The air you breath in a Plane - Stale or Fresh?

Do you travel a lot? If yes then you might be interested to know if the oxygen level in the plane is sufficient for you, and for everyone in it.

Or most importantly, is the air that we breath in a plane 'clean'? Can you pick up a bug while in a plane cabin?

Opsss! That's not the runway.


First of all, the air in the cabin is not sealed in. Fresh air is continuously introduced during the flight. A plane’s jets are already sucking in and compressing huge volumes of air to burn with the aviation fuel. Some of this is diverted for the passengers to breathe. Because the compression heats up the air, it must first be ducted around the wings to be cooled down.

The air already in the cabin is passed through high-efficiency hospital-grade HEPA filters to remove bacteria and viruses and then mixed 50:50 with the fresh air from outside. The excess cabin air is vented through valves to the rear of the plane to keep the cabin pressure constant.


So, not as bad as I thought?

The air in the plane’s cabin is completely replaced around 15  to 20 times an hour, compared to about 12 times an hour in an office building. But the most important thing is controlling the temperature and removing contaminants.

The oxygen that all the passengers breathe is lesser by 1% compared with the fresh oxygen entering the cabin.
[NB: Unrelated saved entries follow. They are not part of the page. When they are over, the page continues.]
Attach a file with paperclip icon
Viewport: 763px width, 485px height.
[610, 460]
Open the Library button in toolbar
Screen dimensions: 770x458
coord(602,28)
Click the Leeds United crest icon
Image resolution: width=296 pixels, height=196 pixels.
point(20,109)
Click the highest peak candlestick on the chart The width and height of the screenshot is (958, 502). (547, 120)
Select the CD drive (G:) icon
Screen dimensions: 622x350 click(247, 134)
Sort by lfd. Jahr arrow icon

So, yes, not as bad as you think.


Further readings:
1) How is aircraft cabin air recycled during flights?
2) Airplane air
3) Science focus.

Unique code: 4VF4BCX5XUBE

6 comments:

ch000tz said...

is this capture in Singapore US?

tehr said...

Dah banyak kali juga aku naik kapal terbang ni
Tak pernah pula terfikir mengenai udara kat dalam tu
Selalu lebih kepada takut je
hehe

rainfield61 said...

I'll open the window if I need more fresh.

Ok-kah?

de engineur said...

@c'acoera. Yes Spore universal studio.

@tehr. Takut apa pula tu, bro?

@rainfield61. Great idea. I think I'll try that one out on my next trip.. Haha

Unknown said...

I never think about that..seriously..

de engineur said...

@Alv0808. Apparently it's something passengers need not worry too much about. Surely this would be one area that aircraft manufacturers would consider critical.